Do you want to write a new driver for the server? This work is noble, but difficult.
There are multiple ways to write a driver.
Create a separate TaskProcessor
for the driver and put all the blocking interactions of the native library into it:
This approach has a problem. userver discourages performing CPU-bound work outside of the main-task-processor
and prohibits blocking system calls in the main-task-processor
.
While the threads of the {driver}-task-processor
are blocked on I/O, there are no problems. But as soon as they start parsing data the invariant above breaks, which leads lead to degradation of the service.
This approach is discouraged.
If the native driver provides some kind of notification mechanism for asynchronous completions, then you can notify userver from the completion queue using asynchronous server primitives (engine::Future or engine::SingleConsumerEvent). This approach was used to write the gRPC driver in userver.
Otherwise, if the native driver is written in C++ and is not too big, then it may be possible to patch it to use userver IO primitives (engine::io::Socket, for example) and cleaning out other blocking primitives in favor of userver ones (engine::Mutex, engine::ConditionVariable). This approach was used to write the Clickhouse driver in userver.
In both approaches there is a downside. The native library must be integrated into CMake scripts and additional libraries should be added to userver dependencies. In some rare cases this might be non-trivial.
Implement the protocol yourself (probably reusing a subset of the native library functionality). This approach was used to write the PostgreSQL driver in userver - it creates a connection in a separate TaskProcessor
via native functions, and then subscribes to the socket via engine::io::Socket, parses the protocol in the main TaskProcessor
.
Such an approach may open the door for further optimizations. If no native library is reused, then there's no need in dealing with CMake scripts to integrate it.

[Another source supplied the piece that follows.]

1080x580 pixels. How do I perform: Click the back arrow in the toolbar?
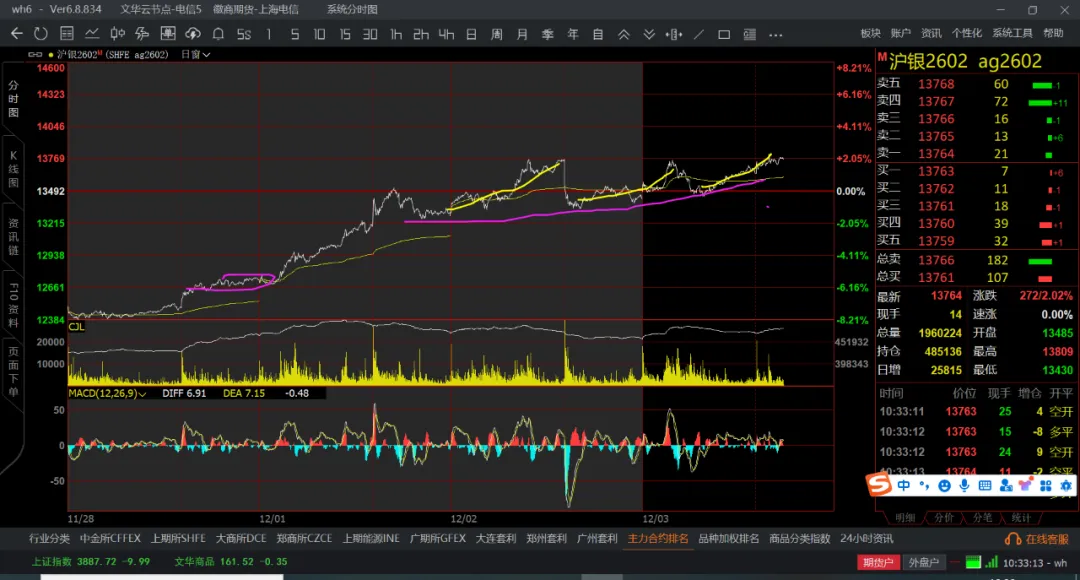tap(16, 34)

Your driver should be well integrated into the userver framework. Write logs, a lot of logs, write them in all places where something is happening. It's always better to have extra logs (which can then be removed) than to have errors without logs.

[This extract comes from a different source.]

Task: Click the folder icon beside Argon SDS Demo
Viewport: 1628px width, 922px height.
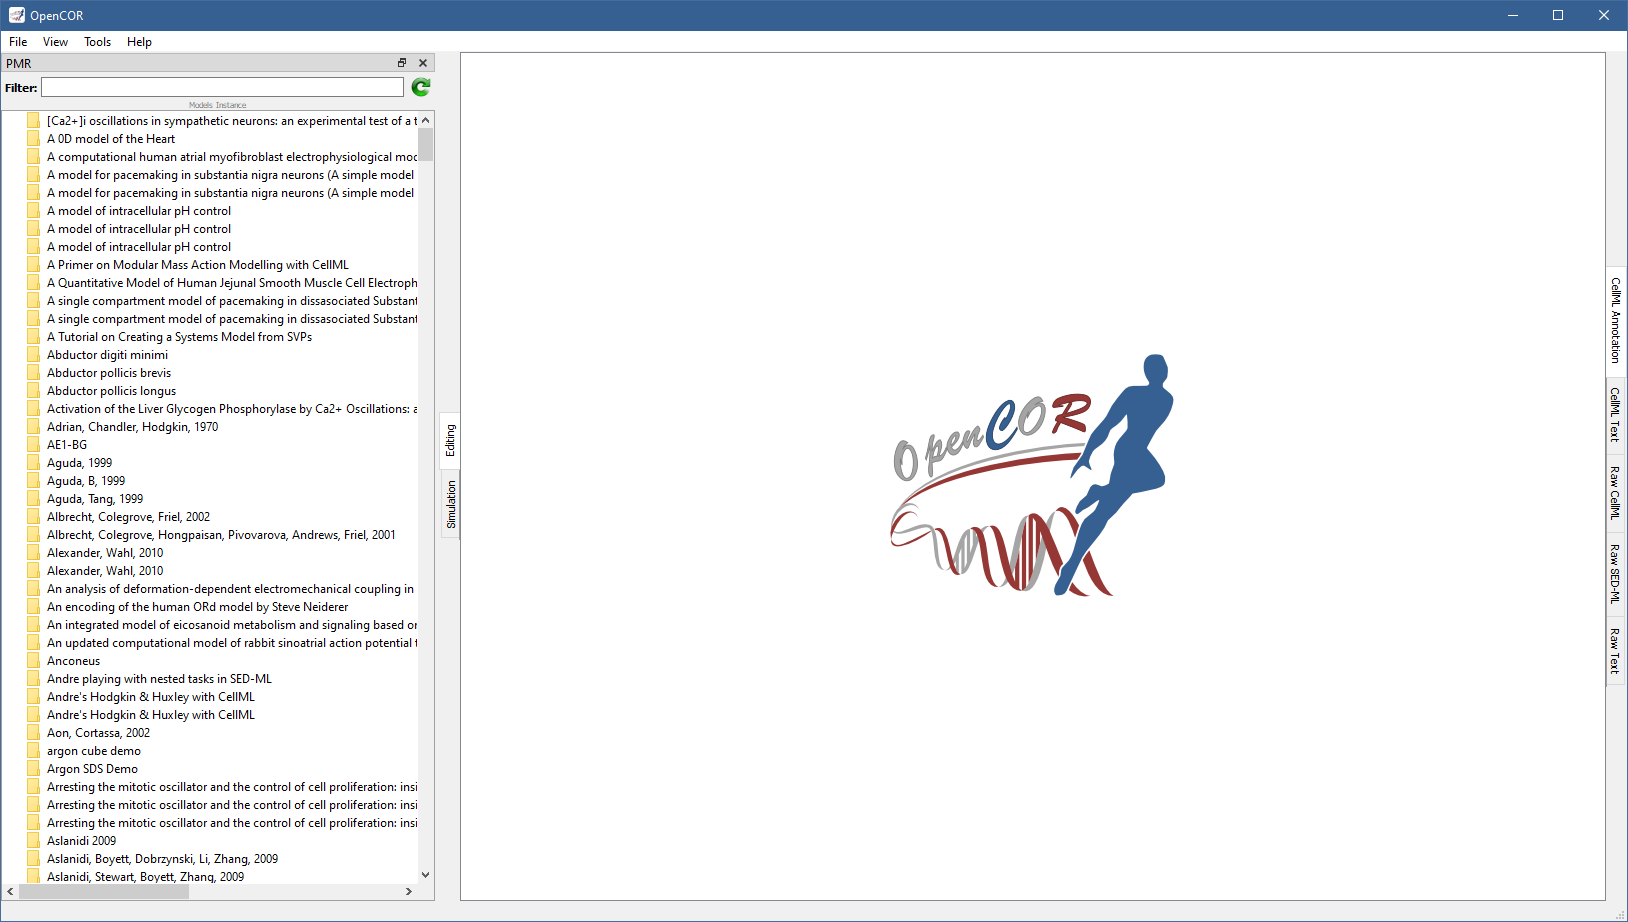Action: pos(34,769)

Write metrics - about connections, about queries, about query timings - in general, about everything that happens inside the driver.
Write tests - unit and functional ones. If possible, write benchmarks. For full-fledged testing, you will need to set up an instance of what you are writing a driver for in the testsuite. This may not be trivial...
Docs and samples should be provided.
Note: PR for new drivers are welcome! If you started the work, the driver already does something useful but you're feeling exhausted, then we may help you to deal with the remaining parts.